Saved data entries

■ ■ ■ ■ ■ ■ ■

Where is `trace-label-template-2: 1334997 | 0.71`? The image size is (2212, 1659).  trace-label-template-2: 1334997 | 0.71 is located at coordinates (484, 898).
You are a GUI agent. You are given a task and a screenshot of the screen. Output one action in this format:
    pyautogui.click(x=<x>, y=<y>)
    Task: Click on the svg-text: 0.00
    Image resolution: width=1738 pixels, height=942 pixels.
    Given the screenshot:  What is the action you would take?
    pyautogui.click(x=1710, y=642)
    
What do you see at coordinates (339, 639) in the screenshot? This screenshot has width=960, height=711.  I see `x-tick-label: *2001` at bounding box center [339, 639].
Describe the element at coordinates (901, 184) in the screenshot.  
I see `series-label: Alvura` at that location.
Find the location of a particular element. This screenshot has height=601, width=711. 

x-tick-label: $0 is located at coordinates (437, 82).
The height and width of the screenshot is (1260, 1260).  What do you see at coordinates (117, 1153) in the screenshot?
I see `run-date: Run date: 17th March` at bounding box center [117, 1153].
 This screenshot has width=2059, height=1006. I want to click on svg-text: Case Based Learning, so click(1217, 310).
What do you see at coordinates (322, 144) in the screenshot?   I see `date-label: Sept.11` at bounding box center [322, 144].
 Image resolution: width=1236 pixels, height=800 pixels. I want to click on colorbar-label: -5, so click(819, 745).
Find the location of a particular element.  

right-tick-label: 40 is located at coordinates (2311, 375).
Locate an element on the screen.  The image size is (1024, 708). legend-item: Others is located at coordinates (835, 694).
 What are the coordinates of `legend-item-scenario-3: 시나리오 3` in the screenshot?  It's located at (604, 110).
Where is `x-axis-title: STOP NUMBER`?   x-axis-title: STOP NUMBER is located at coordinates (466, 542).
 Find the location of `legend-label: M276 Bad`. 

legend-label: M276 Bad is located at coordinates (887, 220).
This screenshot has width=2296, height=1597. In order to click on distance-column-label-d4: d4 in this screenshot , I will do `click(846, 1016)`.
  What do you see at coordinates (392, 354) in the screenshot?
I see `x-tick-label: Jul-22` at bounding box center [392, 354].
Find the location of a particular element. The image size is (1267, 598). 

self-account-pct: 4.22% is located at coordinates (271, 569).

■ ■ ■ ■ ■ ■ ■

* [Problem requirements]
Copy the data word for word, starting at the line that contains "coordinates (466, 542)." and continuing through the last line of the data.

* [Output below]
Where is `x-axis-title: STOP NUMBER`?   x-axis-title: STOP NUMBER is located at coordinates (466, 542).
 Find the location of `legend-label: M276 Bad`. 

legend-label: M276 Bad is located at coordinates (887, 220).
This screenshot has width=2296, height=1597. In order to click on distance-column-label-d4: d4 in this screenshot , I will do `click(846, 1016)`.
  What do you see at coordinates (392, 354) in the screenshot?
I see `x-tick-label: Jul-22` at bounding box center [392, 354].
Find the location of a particular element. The image size is (1267, 598). 

self-account-pct: 4.22% is located at coordinates (271, 569).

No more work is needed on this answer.